Source
------------------------------------------------------------

XGBoost: Implementing the Winningest Kaggle Algorithm in Spark and Flink

An overview of XGBoost4J, a JVM-based implementation of XGBoost, one of the most successful recent machine learning algorithms in Kaggle competitions, with distributed support for Spark and Flink.

By Nan Zhu, McGill University, and Tianqi Chen, University of Washington.

Introduction

XGBoost is a library designed and optimized for tree boosting. Gradient boosting trees model is originally proposed by Friedman et al. By embracing multi-threads and introducing regularization, XGBoost delivers higher computational power and more accurate prediction. More than half of the winning solutions in machine learning challenges hosted at Kaggle adopt XGBoost (Incomplete list). XGBoost has provided native interfaces for C++, R, python, Julia and Java users. It is used by both data exploration and production scenarios to solve real world machine learning problems.

The distributed XGBoost is described in the recently published paper. In short, the XGBoost system runs magnitudes faster than existing alternatives of distributed ML, and uses far fewer resources. The reader is more than welcomed to refer to the paper for more details.

------------------------------------------------------------

Request
Condense the paragraph in the XGBoost article that begins "XGBoost is a library designed" into a bulleted list that keeps its main facts.

Data provided
------------------------------------------------------------

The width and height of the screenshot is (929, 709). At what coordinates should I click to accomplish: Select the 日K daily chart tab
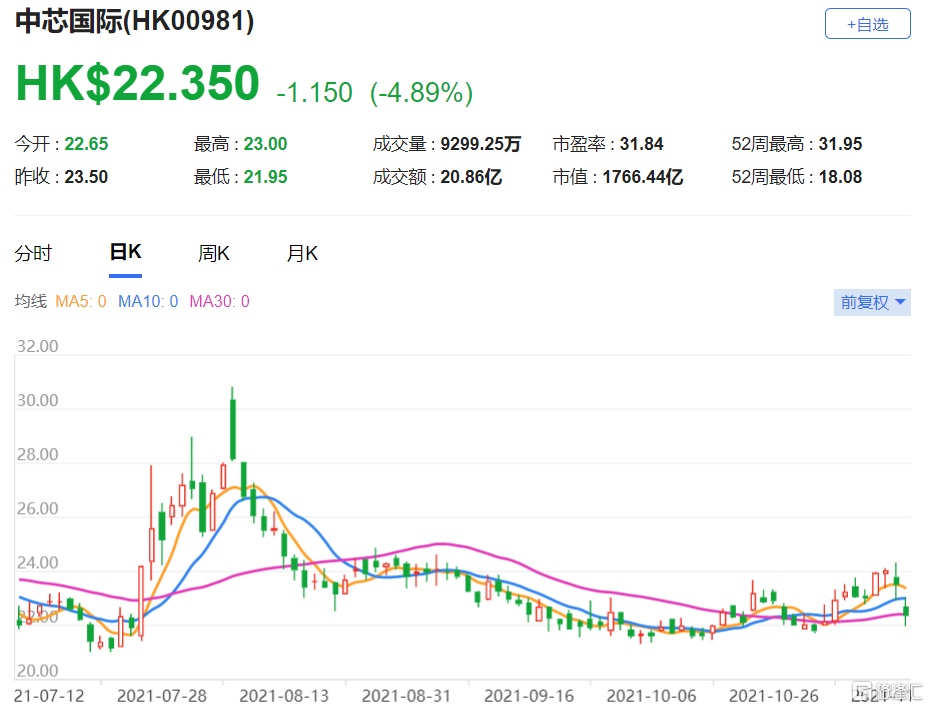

------------------------------------------------------------

Written answer
- XGBoost is a library designed and optimized for tree boosting.
- The gradient boosting trees model was originally proposed by Friedman et al.
- Multi-threading and regularization give XGBoost more computational power and more accurate prediction.
- More than half of the winning solutions in Kaggle machine learning challenges use XGBoost.
- It has native interfaces for C++, R, Python, Julia, and Java.
- It is used in both data exploration and production to solve real-world machine learning problems.